We had a rule at home: Mother would allow us the luxury of indulging in a glassful of soft drink only when there’s a special occasion, like birthdays, good grades, or being at our best behavior when visiting relatives. My sisters and I would marvel at the glass full of cola with ice cubes in them. Each one of us would sip slowly, keeping an eye on every glass, making sure others finish theirs first. Often, I would ask the youngest to give me a sip. “Let me just check if yours taste the same as mine,” I would tell her. “And?” She would later ask curiously. “It tastes just the same. You don’t have to try mine.”
We always had toy cars.
“I want my daughters to grow up like boys – strong and independent,” Father would often say. That’s why he always bought home toy cars instead of dolls. Mother disliked those cars. Much to our disappointment, she would give them away as gifts. Mother insisted that we should have books and crayons instead. “We should develop our children’s creative skills by letting them create their own toys,” she would explain to Father. So my sisters and I spent summers drawing, painting, playing teacher, and reading colorful story books.
Dolls didn’t make sense.
Father finally bought home a doll for sister #3. We were curious for it would close its eyes when laid down and would cry when a button on her back was pressed. The doll wasn’t even decently dressed – she wore a dress. Only a dress. “This is so silly, ” I thought. I somehow brainwashed sister #3 to give me her doll and participate in my game. I opened a meat shop in our bedroom and removed the doll’s arms and legs, hanged them on the window, and sold “goat meat” to my sisters. When we got tired of playing, we left to do something else. That’s when sister #3 realized what happened to her doll, and cried her heart out. That afternoon, I was grounded – no TV that day.

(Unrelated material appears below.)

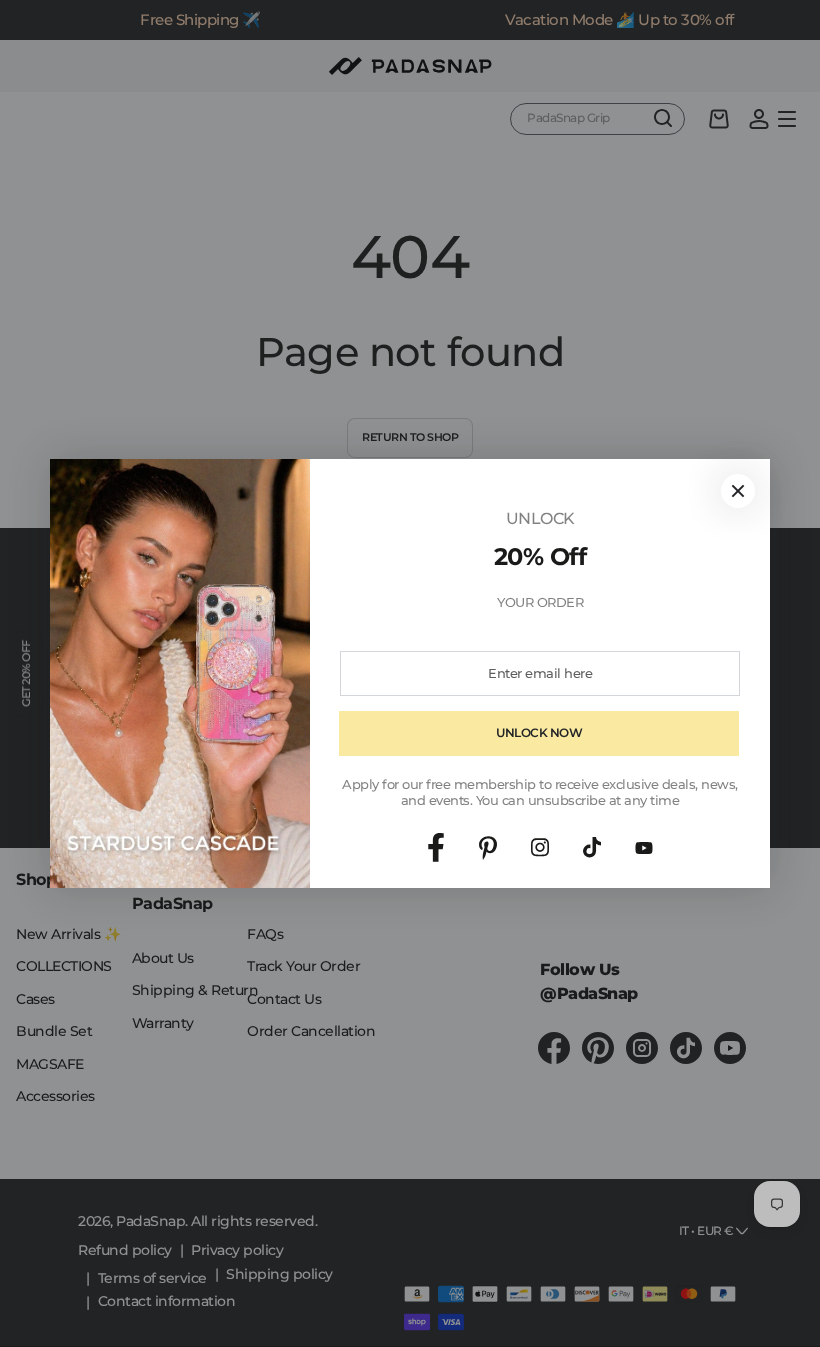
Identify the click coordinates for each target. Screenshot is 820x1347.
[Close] (738, 491)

It wasn’t just the doll. I think I had dismantled a lot of other things as well.
Afternoons weren’t spent at home.
“If you take a nap in the afternoon, you’ll grow tall and smart,” Grandma would tell me. I didn’t really care about growing tall. It just didn’t matter. Most afternoons, she would call us to give her feet a light massage as she would doze off to sleep. That was torture. She would hear our footsteps and call us by name. So we used to remove our slippers, hold them in our hands, and would silently tiptoe out of the house to play badminton on the street.
By the way, I also did a few good and noble deeds as a young child, but I’m sure you wouldn’t want me to bore you with those.